Reuters news agency says that while Beijing’s blueprint for market-oriented reforms has aroused some interest outside China, "a more foreign investor-friendly power regime may take years to implement."
"Overseas power firms have long been wary of moving into China, largely due to a murky regulatory climate and inconsistent tariff scheme that makes investment returns tough to predict," the news agency said. Citing reports that some local governments in China have breached tariff contracts signed with foreign power firms in recent years, Reuters quoted China utilities analyst Ingrid Wei of ING Barings as saying: “These kinds of risks are unlikely to be removed any time soon.”
Grainne Ryder, a power-sector analyst and policy director at Toronto-based Probe International (which publishes Three Gorges Probe) says investors should be nervous about power deals that rely on political whim. "In China, where the state is committed to protecting the market for its own pet power projects, such as the Three Gorges dam, and where the newly privatizing industry is driven by cronyism and state decree, private investors are going to be in the dark about the viability of their investments."
This is how U.S. power giants got into trouble during the past decade, she says: Companies such as Enron discounted the political risks associated with state monopoly deals that offered guaranteed risk-free revenues and later collapsed in financial and political turmoil. Enron’s failed investment in the Dabhol gas-fired power plant in Maharashtra, India, is a case in point: Enron has seen none of the $26 billion it was guaranteed in return for its initial $3-billion investment regardless of how much power the state power authority could actually sell to its customers.

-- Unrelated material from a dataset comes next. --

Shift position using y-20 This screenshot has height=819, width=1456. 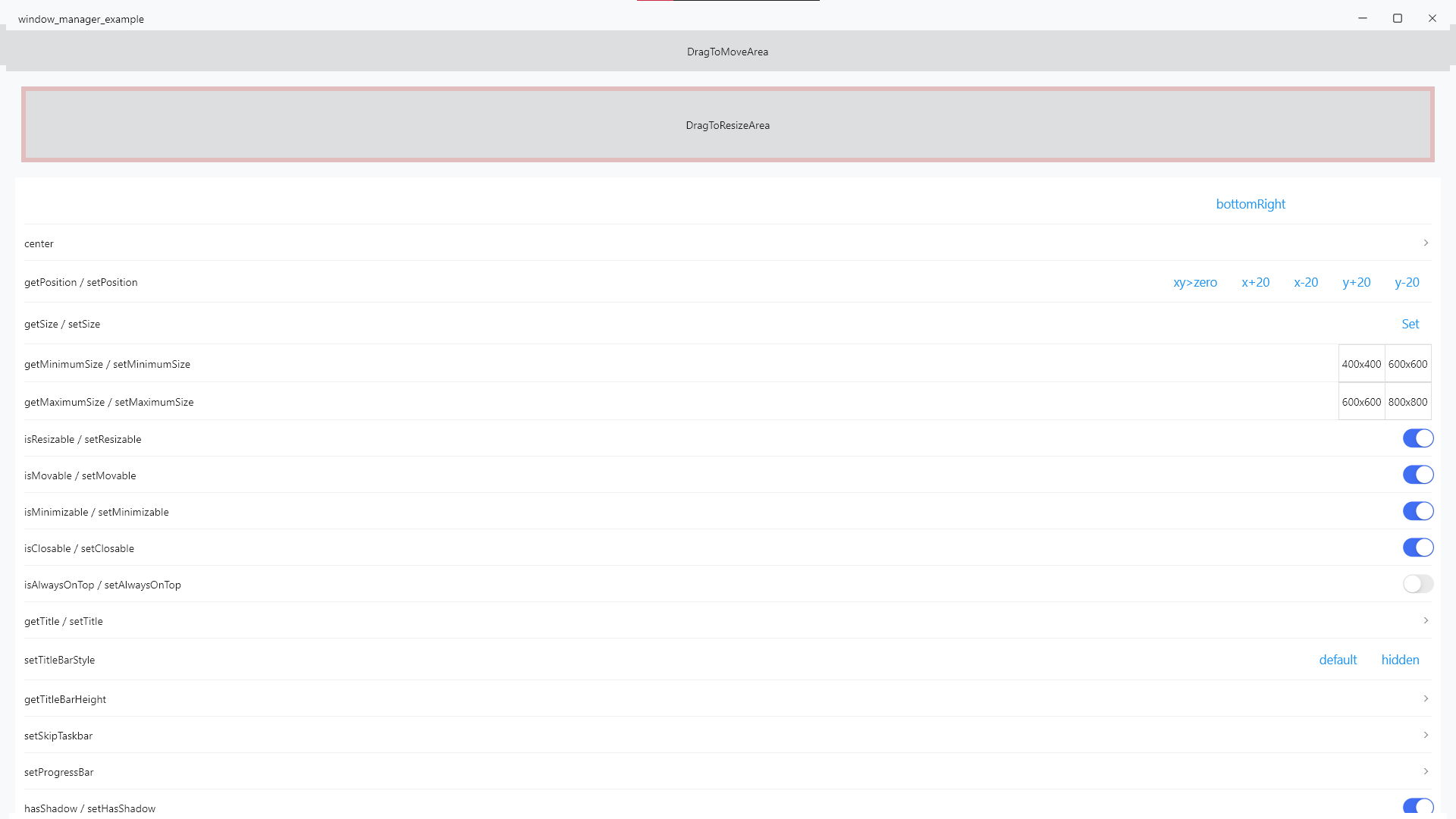pyautogui.click(x=1406, y=282)
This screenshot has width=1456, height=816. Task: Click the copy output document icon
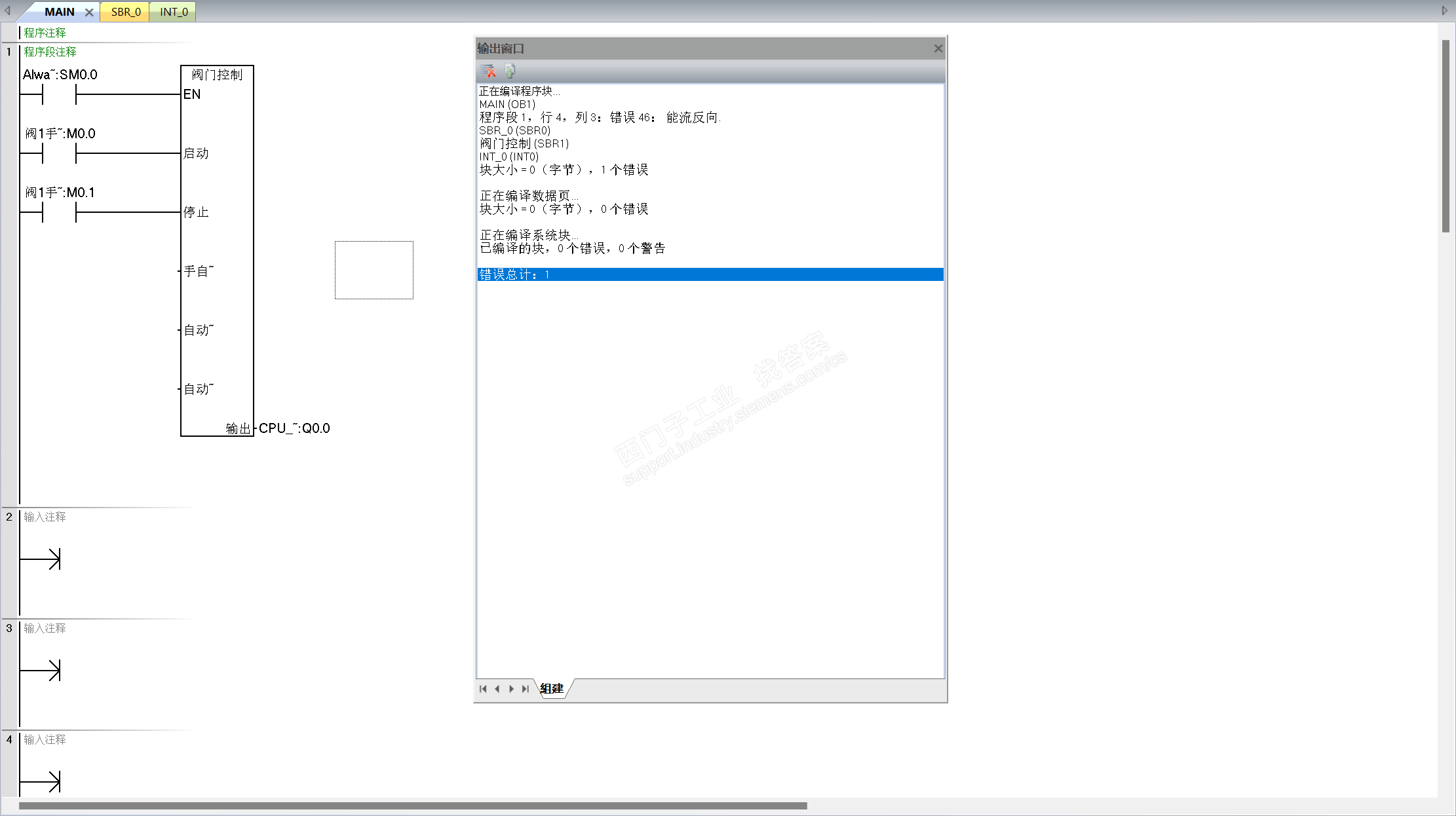pyautogui.click(x=510, y=71)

Then there were the billion-dollar power deals made by U.S. companies such as Mission Energy and General Electric Co. with friends and family of Suharto in Indonesia that came unstuck when the new Indonesian government reneged on the overpriced power-purchase contracts.
"Investors see state power plants coming up for sale in China and they’re attracted – they want to be on the inside track – but they should beware the risks," Ms. Ryder cautions. "The experience in Asia is clear: Political deals can quickly turn to dust and are no substitute for clear rules and market-based investment decisions."